Jesse Smith has ravioli, and he tosses a few pieces on the ground in front of Haji. He approaches the ravioli and gives it a sniff. I remember a little boy who tore into a similar MRE with such speed that he had no time for a spoon. Haji the Dog is starving. And he’s a dog. Surely he’ll swallow the ravioli without chewing and then beg us for more. He sniffs it once, pulls back, and sniffs it again. Then he turns and walks away. Haji seems insulted.
We throw our heads back in laughter. Haji the Dog trots
away, off to find some food worthy of his time and energy, and we finish our MREs. Maybe Haji is already too stuffed to enjoy the ravioli, but I doubt it.
There are two kinds of animals in war. There are the animals that live here. These animals, like Jerkface and Haji, give us perspective. They show us resilience and understanding. They show us reality, that we have no control over our situation. That MREs are disgusting.
But the other kind of animals in war, they break your heart. They’re the animals you left back home. The ones you abandoned.
One night a letter lies on my bunk. The address on the front is in my father’s handwriting: all capital letters that slant to the right. The handwriting from many of my childhood memories. Growing up, I looked up to that handwriting. It represented the man I was to become. I write in all capital letters now, too.
I love getting letters from my father. It is our own special time together, a time for regret, denial, and pride. My father is very articulate. He doesn’t have a master’s degree in English. He doesn’t spit out six-syllable words in every sentence. But he has the truly rare ability to tell a story, to use language uniquely. Without conscious knowledge or intent, it’s my dad who taught me to write.
I love reading his letters. I love hearing his stories.
I also admire my father’s ability to chat. My father loves
talking to people, figuring them out, cluing in and finding out how innately similar we human beings are. My mother often says, “Your father would talk to a lamppost if he thought it would listen.” My father has the gift of gab, and it has served him well. It even helps me while I sit on a slumped army bunk in the middle of Iraq wondering about tomorrow, if I should face a new mission with fear or faith.
Anticipating what new things he has to tell me, I sit holding his latest letter. It is in a thick envelope, and after opening it I see it comes with pictures: two digital pictures printed off a computer.
Dad tells me that the pictures are from Drake Island in Follensby Clear Pond, New York. My parents and a bunch of their friends camped out on a small state-owned island. They had bonfires and ate baked beans, hot dogs, and s’mores. They played cards and swam and swapped stories. All the real good stuff. The stuff fathers and sons do together to learn about each other.
Wish you could’ve been there, Ryan
, he writes.
Me too, Dad.
The second half of the letter is about the hard reality of the trip, how afterward my parents put their dog, Haley, to sleep.
Haley had regained most of her control after being paralyzed, but her bowels never fully recovered. For two years
she’d been crapping without control. She wore a doggy diaper with a hole cut for the tail, but she hated it. My parents hated it, too. It wasn’t fair to keep her alive like that.
I look at the two pictures. One is of all the guys gathered around a hand-built table made of logs. The table is covered with liquor bottles. The men are smiling and bonding. Think of EQ platoon.

□ □ □

WRITTEN TASK » Copy the excerpt from "One night a" through "letters now, too.", swapping in "penmanship" wherever "handwriting" appears.

MATERIAL »
□ □ □

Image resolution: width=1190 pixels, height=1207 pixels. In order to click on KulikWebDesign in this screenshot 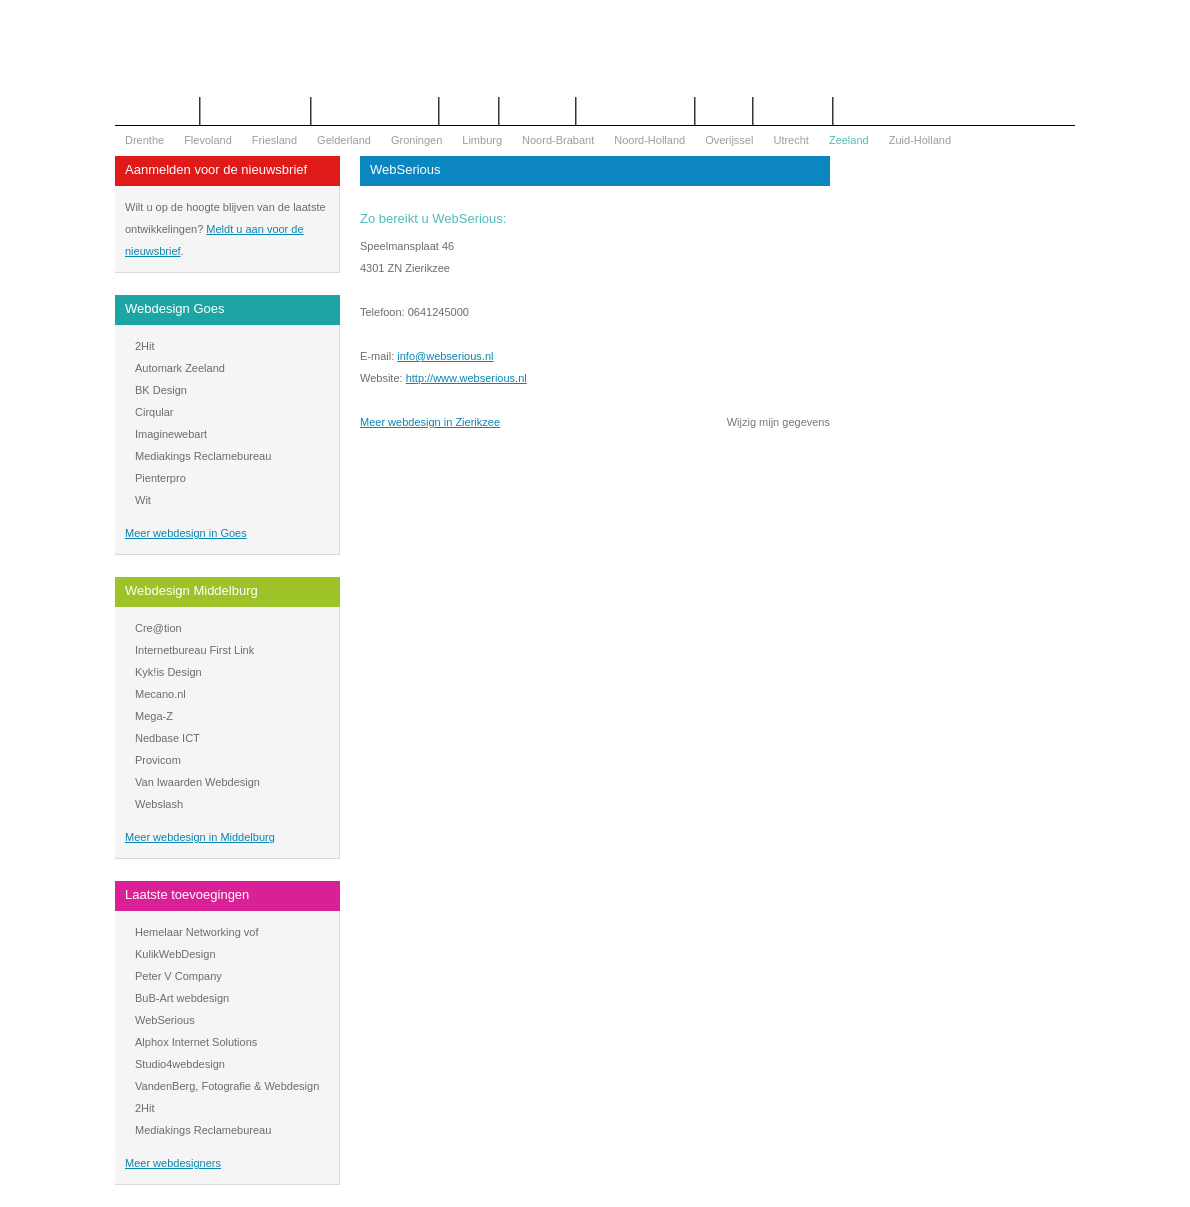, I will do `click(175, 954)`.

□ □ □

SOLUTION TO THIS EXERCISE »
One night a letter lies on my bunk. The address on the front is in my father’s penmanship: all capital letters that slant to the right. The penmanship from many of my childhood memories. Growing up, I looked up to that penmanship. It represented the man I was to become. I write in all capital letters now, too.